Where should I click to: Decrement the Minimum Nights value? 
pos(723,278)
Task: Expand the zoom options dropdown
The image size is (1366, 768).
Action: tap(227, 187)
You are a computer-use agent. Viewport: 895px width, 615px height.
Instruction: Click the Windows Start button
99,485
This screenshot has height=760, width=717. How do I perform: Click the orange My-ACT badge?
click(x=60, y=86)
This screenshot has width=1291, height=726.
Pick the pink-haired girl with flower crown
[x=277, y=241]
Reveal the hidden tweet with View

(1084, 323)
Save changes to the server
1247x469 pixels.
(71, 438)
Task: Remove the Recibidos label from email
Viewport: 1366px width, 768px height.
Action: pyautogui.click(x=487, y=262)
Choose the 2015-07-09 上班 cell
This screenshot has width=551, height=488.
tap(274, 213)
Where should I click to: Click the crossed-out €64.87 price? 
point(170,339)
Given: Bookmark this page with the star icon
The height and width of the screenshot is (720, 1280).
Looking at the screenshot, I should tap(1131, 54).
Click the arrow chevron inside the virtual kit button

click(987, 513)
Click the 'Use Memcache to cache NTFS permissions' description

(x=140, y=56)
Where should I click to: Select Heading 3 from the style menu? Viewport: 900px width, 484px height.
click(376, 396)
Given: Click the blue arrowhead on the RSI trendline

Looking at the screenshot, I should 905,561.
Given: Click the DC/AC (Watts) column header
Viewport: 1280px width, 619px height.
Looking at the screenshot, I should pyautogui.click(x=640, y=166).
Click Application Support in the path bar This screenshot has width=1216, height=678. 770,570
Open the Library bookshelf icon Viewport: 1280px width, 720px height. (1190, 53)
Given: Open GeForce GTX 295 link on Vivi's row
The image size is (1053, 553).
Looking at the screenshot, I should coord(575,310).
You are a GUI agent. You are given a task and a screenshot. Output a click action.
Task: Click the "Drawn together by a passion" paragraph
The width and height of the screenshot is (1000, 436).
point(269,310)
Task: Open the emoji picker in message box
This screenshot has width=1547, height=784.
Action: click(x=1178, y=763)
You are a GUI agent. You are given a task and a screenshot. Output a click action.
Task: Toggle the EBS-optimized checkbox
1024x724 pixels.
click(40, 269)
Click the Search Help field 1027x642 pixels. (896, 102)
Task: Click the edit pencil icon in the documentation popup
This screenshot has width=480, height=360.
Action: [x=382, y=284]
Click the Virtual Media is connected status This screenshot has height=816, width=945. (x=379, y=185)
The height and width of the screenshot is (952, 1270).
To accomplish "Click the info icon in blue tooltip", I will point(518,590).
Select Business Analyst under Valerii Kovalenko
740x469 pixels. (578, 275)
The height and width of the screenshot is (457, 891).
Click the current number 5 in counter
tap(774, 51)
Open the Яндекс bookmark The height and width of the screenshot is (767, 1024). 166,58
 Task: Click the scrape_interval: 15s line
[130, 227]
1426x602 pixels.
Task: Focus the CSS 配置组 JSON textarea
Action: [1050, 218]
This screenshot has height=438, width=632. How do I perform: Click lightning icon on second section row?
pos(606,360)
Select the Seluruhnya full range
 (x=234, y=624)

WORK TASK —
Above are some records; extract every one of them exactly.

THE ANSWER —
Where should I click to: Decrement the Minimum Nights value? 
pos(723,278)
Task: Expand the zoom options dropdown
The image size is (1366, 768).
Action: tap(227, 187)
You are a computer-use agent. Viewport: 895px width, 615px height.
Instruction: Click the Windows Start button
99,485
This screenshot has height=760, width=717. How do I perform: Click the orange My-ACT badge?
click(x=60, y=86)
This screenshot has width=1291, height=726.
Pick the pink-haired girl with flower crown
[x=277, y=241]
Reveal the hidden tweet with View

(1084, 323)
Save changes to the server
1247x469 pixels.
(71, 438)
Task: Remove the Recibidos label from email
Viewport: 1366px width, 768px height.
Action: pyautogui.click(x=487, y=262)
Choose the 2015-07-09 上班 cell
This screenshot has width=551, height=488.
tap(274, 213)
Where should I click to: Click the crossed-out €64.87 price? 
point(170,339)
Given: Bookmark this page with the star icon
The height and width of the screenshot is (720, 1280).
Looking at the screenshot, I should tap(1131, 54).
Click the arrow chevron inside the virtual kit button

click(987, 513)
Click the 'Use Memcache to cache NTFS permissions' description

(x=140, y=56)
Where should I click to: Select Heading 3 from the style menu? Viewport: 900px width, 484px height.
click(376, 396)
Given: Click the blue arrowhead on the RSI trendline

Looking at the screenshot, I should 905,561.
Given: Click the DC/AC (Watts) column header
Viewport: 1280px width, 619px height.
Looking at the screenshot, I should pyautogui.click(x=640, y=166).
Click Application Support in the path bar This screenshot has width=1216, height=678. 770,570
Open the Library bookshelf icon Viewport: 1280px width, 720px height. (1190, 53)
Given: Open GeForce GTX 295 link on Vivi's row
The image size is (1053, 553).
Looking at the screenshot, I should coord(575,310).
You are a GUI agent. You are given a task and a screenshot. Output a click action.
Task: Click the "Drawn together by a passion" paragraph
The width and height of the screenshot is (1000, 436).
point(269,310)
Task: Open the emoji picker in message box
This screenshot has width=1547, height=784.
Action: click(x=1178, y=763)
You are a GUI agent. You are given a task and a screenshot. Output a click action.
Task: Toggle the EBS-optimized checkbox
1024x724 pixels.
click(40, 269)
Click the Search Help field 1027x642 pixels. (896, 102)
Task: Click the edit pencil icon in the documentation popup
This screenshot has width=480, height=360.
Action: [x=382, y=284]
Click the Virtual Media is connected status This screenshot has height=816, width=945. (x=379, y=185)
The height and width of the screenshot is (952, 1270).
To accomplish "Click the info icon in blue tooltip", I will point(518,590).
Select Business Analyst under Valerii Kovalenko
740x469 pixels. (578, 275)
The height and width of the screenshot is (457, 891).
Click the current number 5 in counter
tap(774, 51)
Open the Яндекс bookmark The height and width of the screenshot is (767, 1024). 166,58
 Task: Click the scrape_interval: 15s line
[130, 227]
1426x602 pixels.
Task: Focus the CSS 配置组 JSON textarea
Action: [1050, 218]
This screenshot has height=438, width=632. How do I perform: Click lightning icon on second section row?
pos(606,360)
Select the Seluruhnya full range
 (x=234, y=624)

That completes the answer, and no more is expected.